A slightly more canonical analog is Gaspar Noe’s Irreversible, which saps the joy from the rape-revenge narrative by presenting it in reverse; showing us horrific, decontextualized violence and sexual assault and then ninety naturalistic minutes of the lives that were destroyed.

The throughline here is that these are works in which treatment of horrific material, cannibal-related or otherwise, is given a whole lot of thought. It means something. It’s central to the work. The rape scene in Hotline Miami 2 isn’t really about the woman being raped, or rape at all; it exists to set up a schism between reality and fiction as one of the game’s major themes. That the woman gets an appropriately ambiguous revenge later—shooting Pig Butcher with a prop gun that turns out to be fake—doesn’t entirely wash the ugliness of that first scene off, especially since that plotline is a brief one. It’s over quickly and situated among numerous other sketches of cartoon nihilism and brutality. There’s not even the tonal juxtaposition that would allow for black humor in Pig Butcher’s fate; it’s just diluted, muted, one drop of blood in an ankle-deep pool of the stuff.

Perhaps if you care deeply about the lore of the Hotline Miami series, the story will resonate with you. It seems to place its faith in that invested player, the player who showed up not for the throbbing waves of murder but for the preposterous exploits of “50 Blessings”—if you’ll recall, the same Cannon Films dogshit that was tossed-off as a “waste of time” in the first game’s ending! It feels like a deliberately self-sabotaging move, a middle finger to the audience. Sure, the first game had its meta moments, as when a pair of “independent” janitors take credit for the game’s events as stand-ins for the developers, but in hindsight the crucial line in Hotline Miami was “I don’t care about politics.”

Hotline Miami 2 cares deeply for politics. 

That fuck-exposition attitude now seems less a self-deprecating jab at the ludicrous nature of the game and its diegesis and more like a dig at the bloodthirsty player with no interest in narrative.
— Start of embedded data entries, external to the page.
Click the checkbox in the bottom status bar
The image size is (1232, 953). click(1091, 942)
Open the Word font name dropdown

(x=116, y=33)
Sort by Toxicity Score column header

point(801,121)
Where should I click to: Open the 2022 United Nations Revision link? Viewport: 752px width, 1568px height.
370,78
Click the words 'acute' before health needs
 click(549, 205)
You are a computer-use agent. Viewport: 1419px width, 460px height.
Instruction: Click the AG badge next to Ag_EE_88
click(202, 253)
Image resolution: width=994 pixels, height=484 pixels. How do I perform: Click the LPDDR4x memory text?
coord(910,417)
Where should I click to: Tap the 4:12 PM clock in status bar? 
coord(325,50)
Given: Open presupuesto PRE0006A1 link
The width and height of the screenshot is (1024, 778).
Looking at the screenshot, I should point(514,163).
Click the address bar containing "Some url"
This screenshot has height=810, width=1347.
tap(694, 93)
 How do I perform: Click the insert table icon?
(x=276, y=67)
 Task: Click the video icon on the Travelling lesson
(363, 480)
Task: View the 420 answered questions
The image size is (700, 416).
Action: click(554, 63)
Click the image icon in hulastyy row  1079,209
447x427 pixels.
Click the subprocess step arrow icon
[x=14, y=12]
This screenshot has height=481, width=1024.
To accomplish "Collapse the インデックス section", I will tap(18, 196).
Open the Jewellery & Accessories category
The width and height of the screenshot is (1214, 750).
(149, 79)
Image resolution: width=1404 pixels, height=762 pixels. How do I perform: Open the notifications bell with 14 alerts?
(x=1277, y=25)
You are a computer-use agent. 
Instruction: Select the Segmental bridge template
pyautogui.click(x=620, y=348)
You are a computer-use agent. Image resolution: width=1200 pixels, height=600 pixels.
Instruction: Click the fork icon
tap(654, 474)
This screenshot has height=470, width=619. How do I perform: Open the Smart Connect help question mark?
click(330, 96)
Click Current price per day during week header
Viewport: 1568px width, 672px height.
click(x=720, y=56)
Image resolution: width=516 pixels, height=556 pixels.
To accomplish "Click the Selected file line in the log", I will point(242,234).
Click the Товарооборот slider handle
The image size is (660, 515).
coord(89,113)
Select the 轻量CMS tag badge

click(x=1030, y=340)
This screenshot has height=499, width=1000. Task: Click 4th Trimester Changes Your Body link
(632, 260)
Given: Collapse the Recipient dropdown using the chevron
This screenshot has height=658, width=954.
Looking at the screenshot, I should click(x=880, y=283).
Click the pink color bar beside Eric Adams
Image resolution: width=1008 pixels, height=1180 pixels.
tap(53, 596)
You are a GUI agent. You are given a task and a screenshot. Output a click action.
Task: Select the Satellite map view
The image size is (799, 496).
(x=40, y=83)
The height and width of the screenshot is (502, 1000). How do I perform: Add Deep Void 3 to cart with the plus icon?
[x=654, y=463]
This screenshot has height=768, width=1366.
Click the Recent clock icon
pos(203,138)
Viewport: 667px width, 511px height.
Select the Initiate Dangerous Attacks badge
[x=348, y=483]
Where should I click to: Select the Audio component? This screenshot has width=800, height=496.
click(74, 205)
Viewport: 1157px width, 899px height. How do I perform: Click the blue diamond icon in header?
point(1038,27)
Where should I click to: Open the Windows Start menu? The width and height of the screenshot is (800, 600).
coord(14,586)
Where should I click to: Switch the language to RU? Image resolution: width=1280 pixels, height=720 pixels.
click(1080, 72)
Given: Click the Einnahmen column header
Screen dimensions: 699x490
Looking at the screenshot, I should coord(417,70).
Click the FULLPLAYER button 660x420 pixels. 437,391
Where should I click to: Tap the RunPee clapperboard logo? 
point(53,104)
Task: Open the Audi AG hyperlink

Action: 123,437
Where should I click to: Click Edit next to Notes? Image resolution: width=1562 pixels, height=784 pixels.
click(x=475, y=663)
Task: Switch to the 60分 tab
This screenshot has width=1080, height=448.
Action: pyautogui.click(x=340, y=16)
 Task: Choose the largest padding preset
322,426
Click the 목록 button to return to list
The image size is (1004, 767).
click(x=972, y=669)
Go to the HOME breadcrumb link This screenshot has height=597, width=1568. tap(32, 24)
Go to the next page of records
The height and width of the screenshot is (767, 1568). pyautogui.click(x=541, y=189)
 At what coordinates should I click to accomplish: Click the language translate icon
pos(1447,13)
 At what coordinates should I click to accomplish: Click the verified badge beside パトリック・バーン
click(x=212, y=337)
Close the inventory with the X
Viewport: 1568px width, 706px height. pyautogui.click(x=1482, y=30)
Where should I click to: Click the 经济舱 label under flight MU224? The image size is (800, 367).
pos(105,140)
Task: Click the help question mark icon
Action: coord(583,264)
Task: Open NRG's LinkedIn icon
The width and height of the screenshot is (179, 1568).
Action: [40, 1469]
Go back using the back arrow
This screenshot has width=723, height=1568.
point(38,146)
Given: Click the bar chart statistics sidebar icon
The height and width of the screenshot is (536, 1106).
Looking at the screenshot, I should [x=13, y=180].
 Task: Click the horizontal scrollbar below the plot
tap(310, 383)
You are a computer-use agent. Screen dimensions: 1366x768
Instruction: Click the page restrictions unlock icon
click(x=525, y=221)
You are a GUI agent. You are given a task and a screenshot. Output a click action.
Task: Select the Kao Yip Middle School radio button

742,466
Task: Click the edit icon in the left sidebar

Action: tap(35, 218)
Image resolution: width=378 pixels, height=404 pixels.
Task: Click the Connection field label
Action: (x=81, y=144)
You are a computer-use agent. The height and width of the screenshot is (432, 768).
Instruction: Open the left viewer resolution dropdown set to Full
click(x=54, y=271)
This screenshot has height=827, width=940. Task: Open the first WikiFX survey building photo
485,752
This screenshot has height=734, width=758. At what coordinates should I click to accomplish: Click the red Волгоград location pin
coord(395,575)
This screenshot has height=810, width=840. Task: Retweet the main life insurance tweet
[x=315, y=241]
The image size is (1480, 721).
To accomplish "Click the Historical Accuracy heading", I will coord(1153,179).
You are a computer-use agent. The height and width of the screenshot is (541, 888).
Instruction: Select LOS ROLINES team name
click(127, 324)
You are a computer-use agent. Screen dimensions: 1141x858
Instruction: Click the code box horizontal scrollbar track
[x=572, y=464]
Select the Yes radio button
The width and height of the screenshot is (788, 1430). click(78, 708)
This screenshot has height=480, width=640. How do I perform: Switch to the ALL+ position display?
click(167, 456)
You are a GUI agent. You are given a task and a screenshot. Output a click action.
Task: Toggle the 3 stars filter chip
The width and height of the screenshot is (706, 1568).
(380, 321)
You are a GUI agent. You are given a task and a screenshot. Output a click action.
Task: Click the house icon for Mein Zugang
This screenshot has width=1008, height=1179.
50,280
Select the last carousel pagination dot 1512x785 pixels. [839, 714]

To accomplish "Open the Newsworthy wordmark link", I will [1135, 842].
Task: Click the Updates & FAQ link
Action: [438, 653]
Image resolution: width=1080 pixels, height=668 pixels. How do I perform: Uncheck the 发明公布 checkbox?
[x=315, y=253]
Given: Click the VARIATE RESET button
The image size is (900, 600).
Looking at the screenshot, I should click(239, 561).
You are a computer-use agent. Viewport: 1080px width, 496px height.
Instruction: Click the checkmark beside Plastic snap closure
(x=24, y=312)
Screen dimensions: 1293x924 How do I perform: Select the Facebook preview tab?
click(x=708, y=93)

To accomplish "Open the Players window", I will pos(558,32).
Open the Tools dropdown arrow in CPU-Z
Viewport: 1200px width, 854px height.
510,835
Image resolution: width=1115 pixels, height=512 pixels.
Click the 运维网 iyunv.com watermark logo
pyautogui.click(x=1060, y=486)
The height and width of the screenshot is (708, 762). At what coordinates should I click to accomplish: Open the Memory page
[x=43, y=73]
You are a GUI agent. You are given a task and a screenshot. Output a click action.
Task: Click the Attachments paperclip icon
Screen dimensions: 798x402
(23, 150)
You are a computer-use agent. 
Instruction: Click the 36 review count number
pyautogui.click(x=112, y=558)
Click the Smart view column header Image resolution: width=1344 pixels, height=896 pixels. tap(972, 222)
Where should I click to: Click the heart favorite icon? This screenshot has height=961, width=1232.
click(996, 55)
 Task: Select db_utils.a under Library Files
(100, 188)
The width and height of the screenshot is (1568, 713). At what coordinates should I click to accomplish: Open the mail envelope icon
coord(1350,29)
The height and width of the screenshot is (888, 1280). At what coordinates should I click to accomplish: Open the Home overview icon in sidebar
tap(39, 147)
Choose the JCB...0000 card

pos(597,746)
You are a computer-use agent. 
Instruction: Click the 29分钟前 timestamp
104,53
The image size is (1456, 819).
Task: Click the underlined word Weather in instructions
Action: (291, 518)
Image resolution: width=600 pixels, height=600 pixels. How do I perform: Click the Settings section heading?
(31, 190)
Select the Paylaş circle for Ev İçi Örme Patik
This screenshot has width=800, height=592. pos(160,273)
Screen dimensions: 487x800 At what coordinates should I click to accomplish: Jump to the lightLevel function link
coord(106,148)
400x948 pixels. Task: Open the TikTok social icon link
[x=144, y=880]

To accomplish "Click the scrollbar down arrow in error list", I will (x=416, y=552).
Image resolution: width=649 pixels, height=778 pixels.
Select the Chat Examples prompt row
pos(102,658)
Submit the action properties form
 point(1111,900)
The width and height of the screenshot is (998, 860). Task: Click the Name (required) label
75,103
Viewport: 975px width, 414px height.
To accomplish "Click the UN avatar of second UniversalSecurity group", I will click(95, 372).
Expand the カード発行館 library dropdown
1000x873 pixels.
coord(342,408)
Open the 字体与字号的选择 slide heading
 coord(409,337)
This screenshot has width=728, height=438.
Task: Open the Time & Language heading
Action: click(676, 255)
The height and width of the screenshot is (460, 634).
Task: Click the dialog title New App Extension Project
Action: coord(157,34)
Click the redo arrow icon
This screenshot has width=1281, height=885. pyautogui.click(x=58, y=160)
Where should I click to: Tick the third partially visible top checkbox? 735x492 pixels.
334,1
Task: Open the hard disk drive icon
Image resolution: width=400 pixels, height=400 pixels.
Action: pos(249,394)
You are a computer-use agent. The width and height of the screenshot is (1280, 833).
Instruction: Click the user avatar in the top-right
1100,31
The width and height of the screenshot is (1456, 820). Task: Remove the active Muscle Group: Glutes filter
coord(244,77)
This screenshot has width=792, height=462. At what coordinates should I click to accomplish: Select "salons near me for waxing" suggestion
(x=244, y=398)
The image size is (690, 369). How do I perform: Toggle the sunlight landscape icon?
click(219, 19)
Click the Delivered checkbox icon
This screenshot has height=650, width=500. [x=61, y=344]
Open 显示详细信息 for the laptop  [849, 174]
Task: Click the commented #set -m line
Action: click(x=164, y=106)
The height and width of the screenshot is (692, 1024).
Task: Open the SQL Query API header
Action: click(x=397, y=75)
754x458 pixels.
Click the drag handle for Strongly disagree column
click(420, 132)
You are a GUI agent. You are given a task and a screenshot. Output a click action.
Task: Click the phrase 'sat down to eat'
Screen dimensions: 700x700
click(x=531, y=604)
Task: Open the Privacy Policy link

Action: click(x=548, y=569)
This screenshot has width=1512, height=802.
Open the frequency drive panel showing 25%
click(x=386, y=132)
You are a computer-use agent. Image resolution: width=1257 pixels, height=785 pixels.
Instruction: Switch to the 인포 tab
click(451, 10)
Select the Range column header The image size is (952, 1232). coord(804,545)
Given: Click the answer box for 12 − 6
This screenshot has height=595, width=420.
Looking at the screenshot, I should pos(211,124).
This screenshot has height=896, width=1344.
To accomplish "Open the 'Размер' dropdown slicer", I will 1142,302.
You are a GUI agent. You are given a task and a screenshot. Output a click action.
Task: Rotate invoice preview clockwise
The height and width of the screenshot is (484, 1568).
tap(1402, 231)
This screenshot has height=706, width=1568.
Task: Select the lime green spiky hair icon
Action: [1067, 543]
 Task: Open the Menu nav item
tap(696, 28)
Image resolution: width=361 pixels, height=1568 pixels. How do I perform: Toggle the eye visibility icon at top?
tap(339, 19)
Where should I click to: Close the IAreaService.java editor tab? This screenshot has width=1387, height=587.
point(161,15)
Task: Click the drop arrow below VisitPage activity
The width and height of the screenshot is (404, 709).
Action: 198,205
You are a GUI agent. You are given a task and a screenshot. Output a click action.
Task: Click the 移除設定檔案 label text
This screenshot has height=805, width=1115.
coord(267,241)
Hotline Miami 2 cares deeply for politics. It wants to make its brutality meaningful, to say something about media and culture and desensitization. But its sprawling narrative only shows that it has forgotten its own lessons: the way Hotline Miami plays, its spatial violence puzzle, is what Hotline Miami means. Its lessons were in those lucid moments where the music dropped to a low-level drone and you trudged back through the ruined corpses of your foes to exit the level. The questions, the answers were all there: those moments of terrible ambiguity were deliriously effective. They were Haneke moments executed with perfect grace. Eschew the collectible hunt in the first game and in the end all you get are the creators laughing at your need for closure before tossing off a Robocop quote.

This time, they sit you down and insist it all really matters. It doesn’t, and maybe the game does know that. Maybe it curdles the stripped-down template from the first game into complicated hallucinatory bullshit just to prove how easily it all falls away when it’s just you and a building full of goons.

All that matters is that moment when you’re two floors deep into an endless gauntlet, white-knuckling an intricate maze of shotgunners, dogs, fat guys, and knife guys, flitting in and out of cover, extending yourself ever-further along an uncertain tightrope, elation and frustration raising your heart rate—and then you’re taken out by an offscreen gunshot. Your character crumples to the floor, bleeding profusely. Fuck this, you think, what a cheap fucking death.

But then you’re back in it. The music is an endless, vibrant wash of noise. And this time you know in your bones how to clear the level. You are the Terminator storming the police station.